Strategy Inc. (MSTR) formerly known as MicroStrategy saw its stock tumble to its lowest level since April, signaling growing pressure on the digital asset treasury (DAT) sector as valuations continue to unravel.
The company’s shares have plunged 45% from this year’s peak, now trading around $250, and are down over 53% from their all-time high. Its market capitalization has fallen to $72 billion, a steep decline from the $128 billion it once commanded.
Digital asset treasury faces sharp valuation reset
The slump in Strategy’s stock comes amid a broader sell-off in digital asset treasury firms, whose valuations had soared alongside Bitcoin’s rise.
Recent data shows Strategy’s market net asset value (mNAV) multiple has collapsed from 3.5 in November 2024 to 1.08, indicating the stock now trades close to the value of its Bitcoin holdings.
Similarly, the enterprise value-based mNAV which includes debt and excludes cash has dropped from over 4 last year to 1.31, reflecting a major compression in investor sentiment.
Analysts warn that both market cap and enterprise value-based NAV multiples could soon fall below 1, aligning with other top Bitcoin treasury companies such as KindlyMD, Metaplanet, MicroCloud Hologram, and Semler Scientific.
The MSTR slide mirrors a broader correction across the DAT sector, one analyst noted, suggesting that the era of inflated Bitcoin treasury valuations is ending.

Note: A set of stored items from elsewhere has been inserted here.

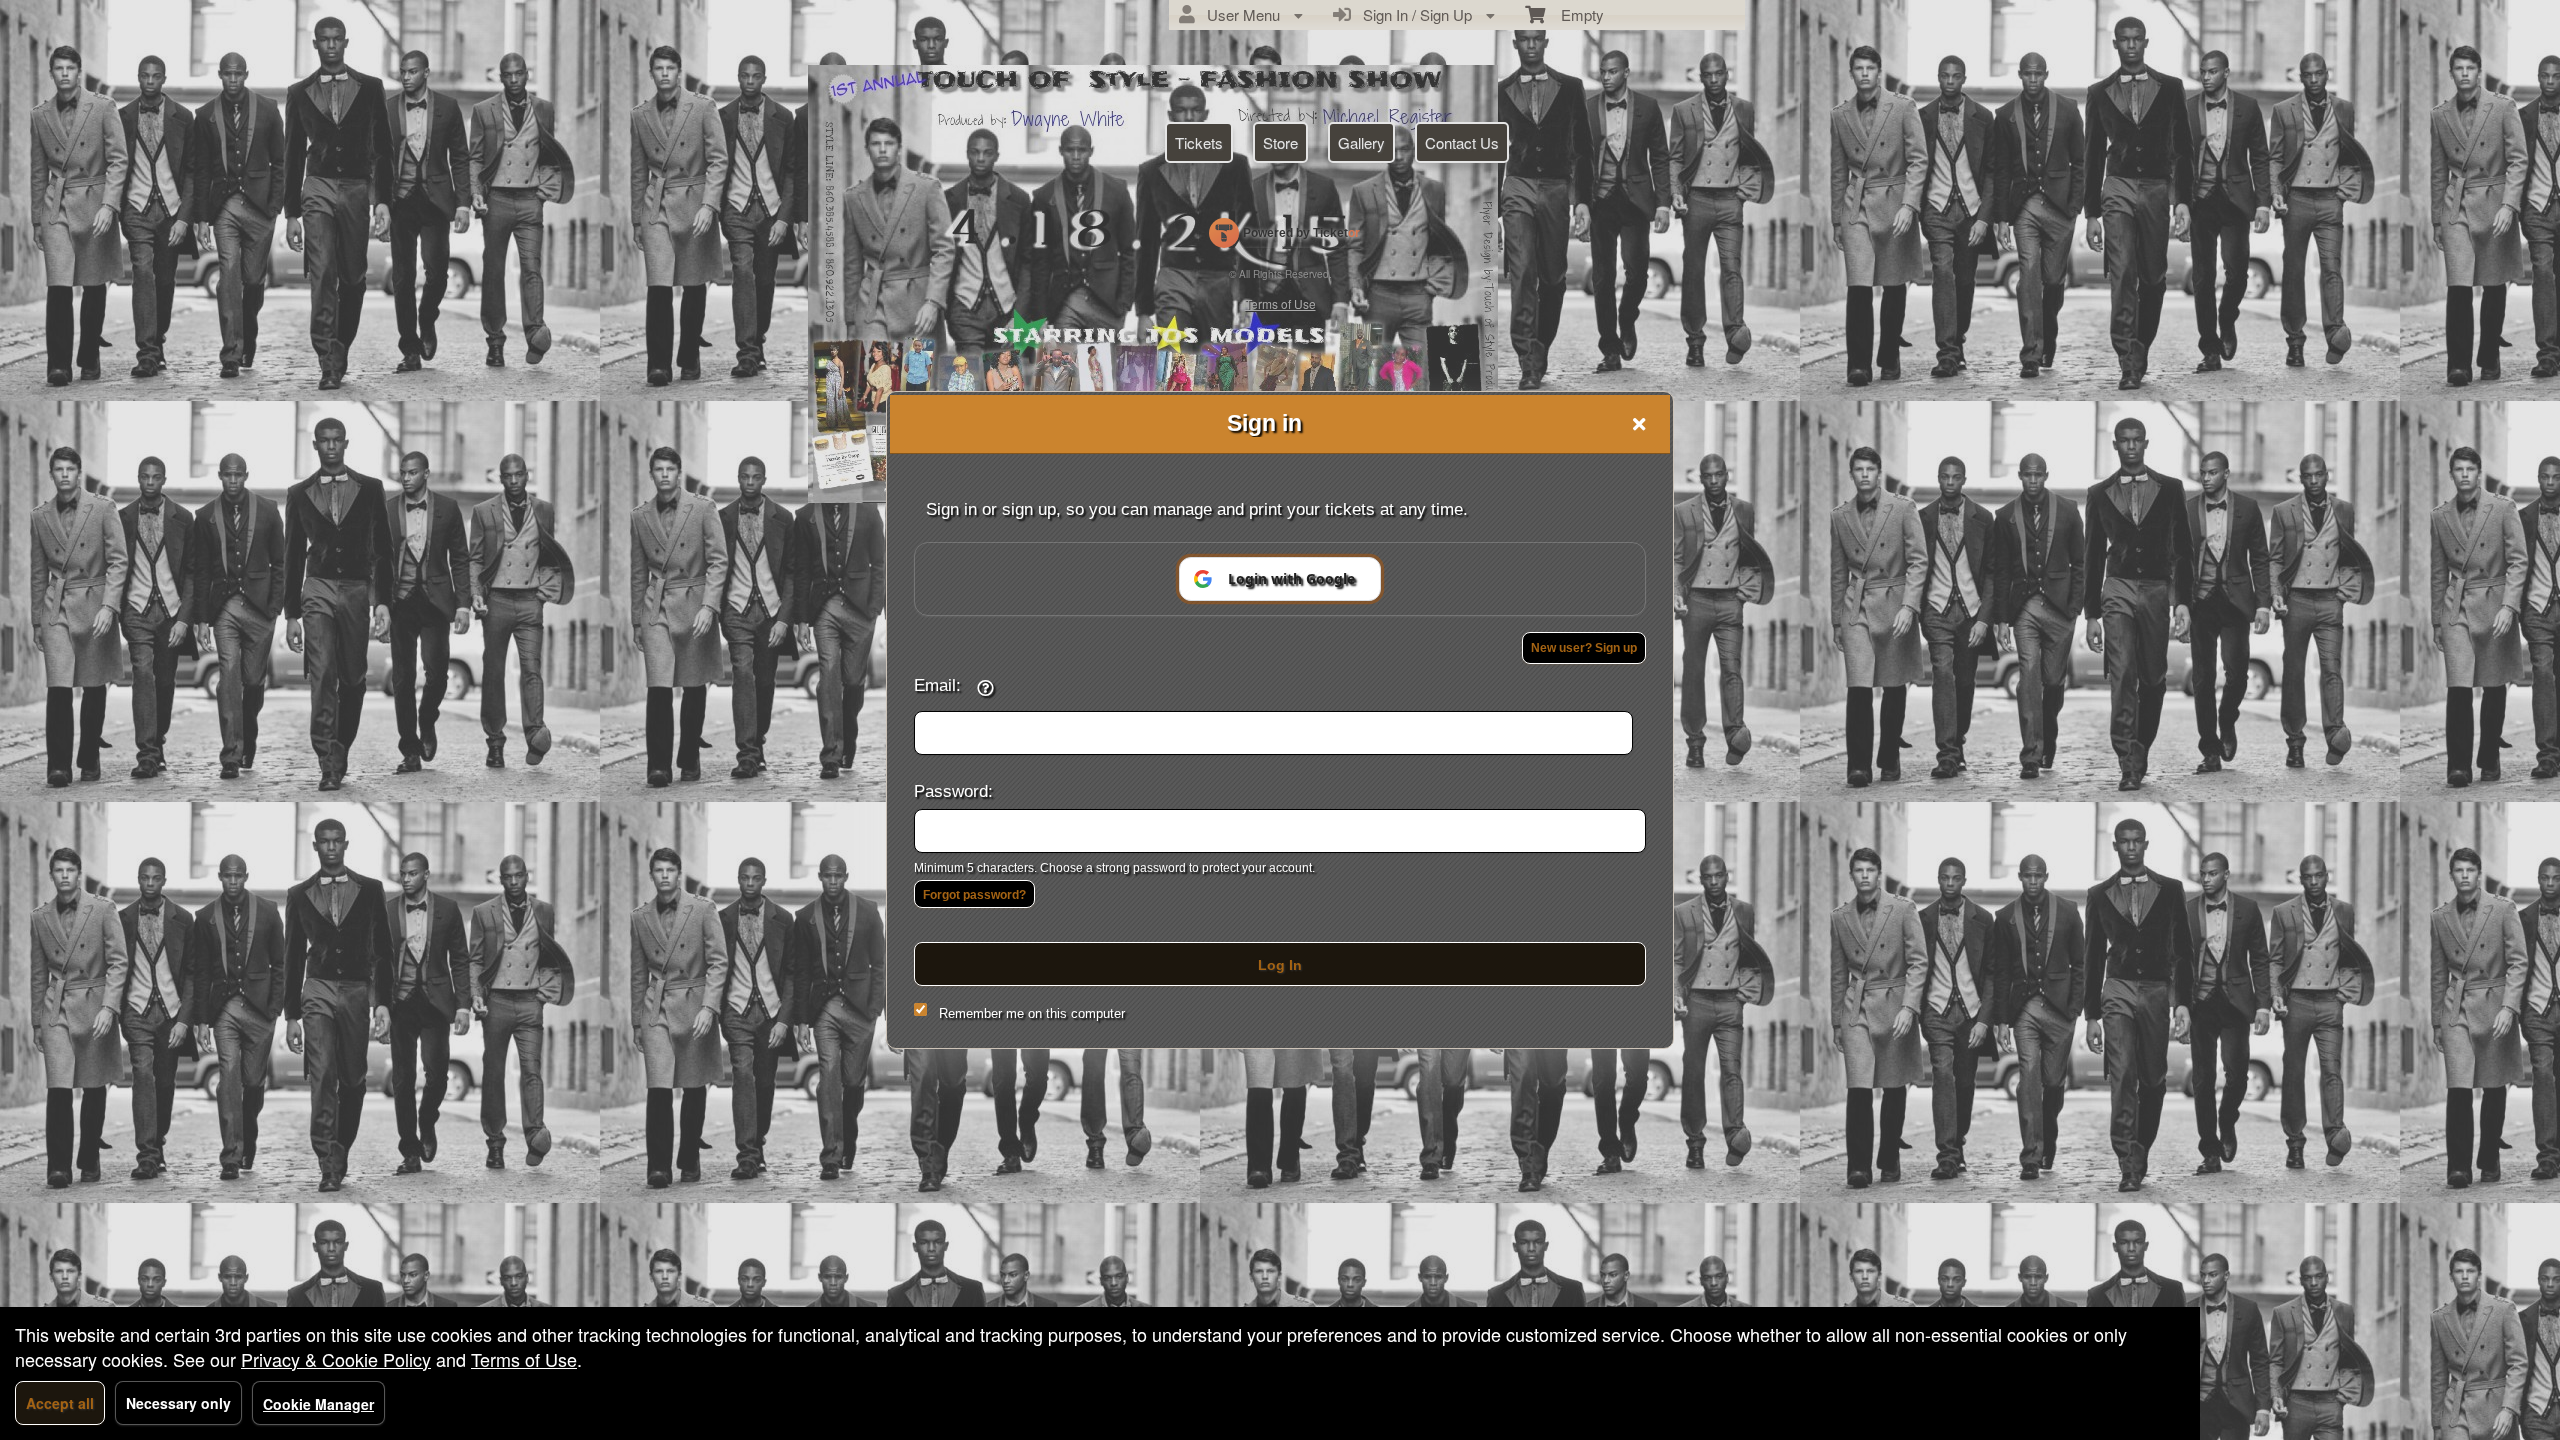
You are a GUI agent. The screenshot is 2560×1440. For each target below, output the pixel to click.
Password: (953, 791)
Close (1639, 424)
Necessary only (178, 1403)
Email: (937, 685)
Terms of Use (524, 1359)
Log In (1280, 965)
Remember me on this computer (1032, 1013)
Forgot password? (974, 895)
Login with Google (1291, 578)
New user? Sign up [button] (1584, 648)
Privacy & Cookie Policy (336, 1359)
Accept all (60, 1403)
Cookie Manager (318, 1404)
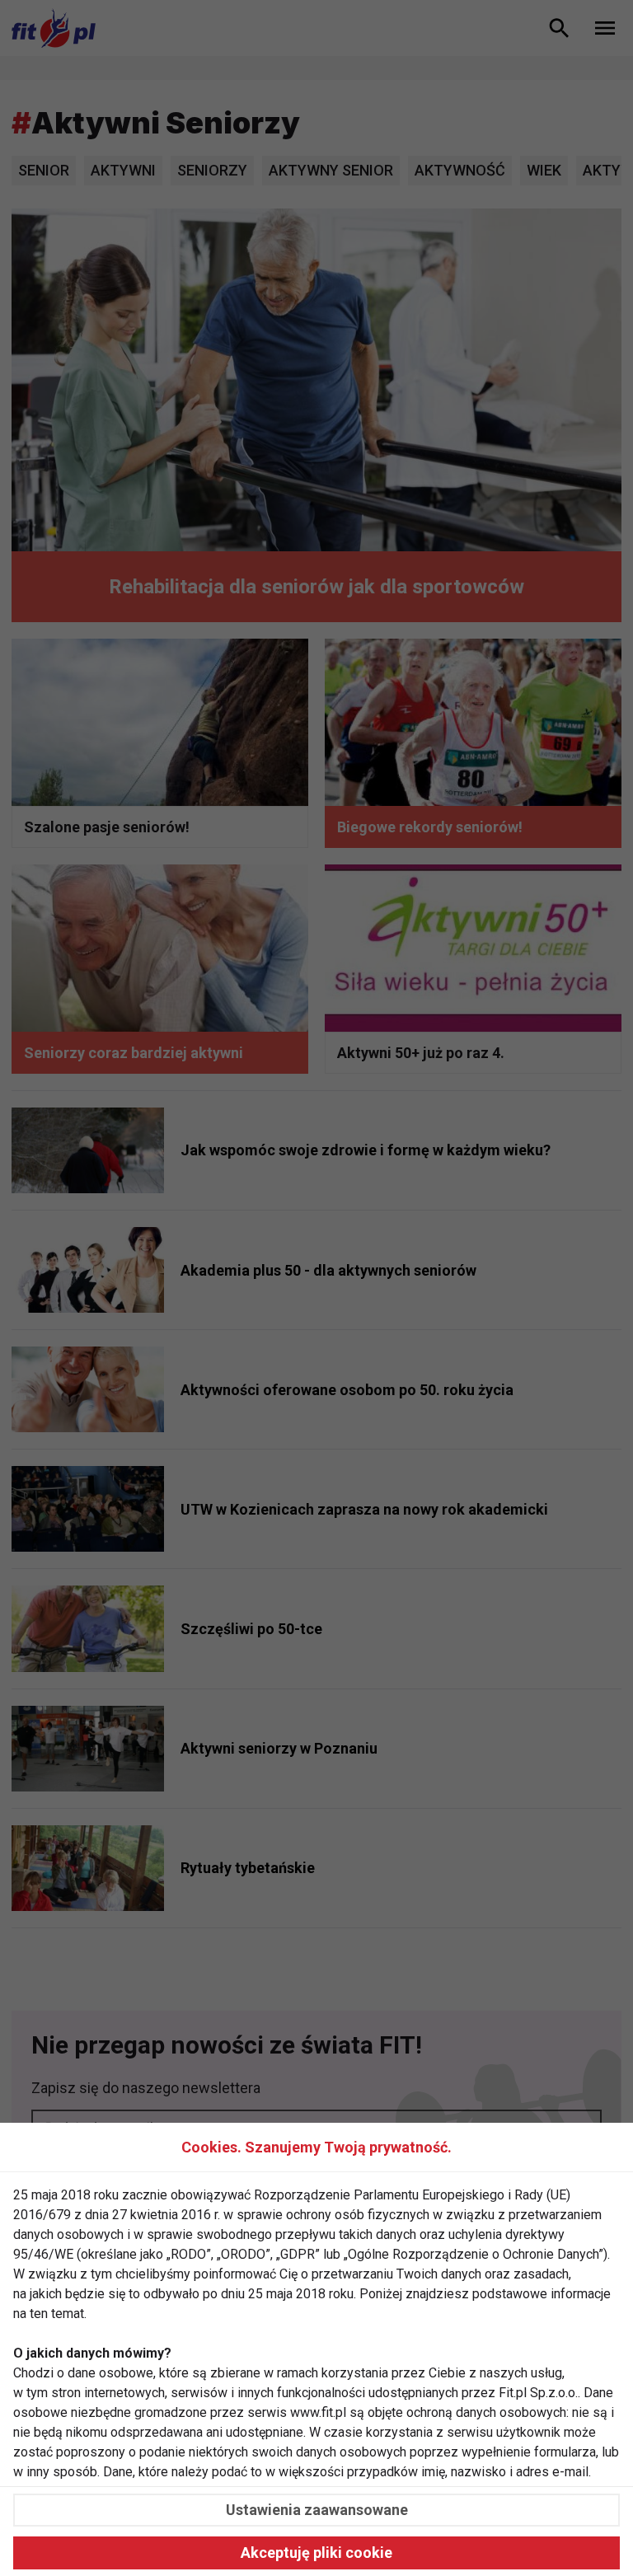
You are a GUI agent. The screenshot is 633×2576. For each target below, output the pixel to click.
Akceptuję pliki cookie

Wider sector hit as confidence evaporates
The downturn isn’t limited to Strategy. Other treasury firms like Alt Sigma, Tron Inc., and The Smarter Web Company have also suffered double-digit losses, while Tom Lee’s BitMine has crashed over 70% from its highs.
In Japan, Metaplanet now trades at a market cap of $3 billion, despite holding $3.2 billion worth of Bitcoin, illustrating how investor confidence in DAT firms has sharply weakened.
Technical indicators signal further downside
From a technical standpoint, Strategy’s stock outlook remains bearish.
A death cross pattern formed on October 22, when the 50-day moving average crossed below the 200-day one a traditional warning sign of extended downtrends.
The Average Directional Index (ADX) has surged to 28, its highest since May, confirming the strength of the current decline. Both the Relative Strength Index (RSI) and Stochastic Oscillator continue to drop, while the Supertrend indicator remains above price levels suggesting the next major support could emerge near the $200 psychological mark.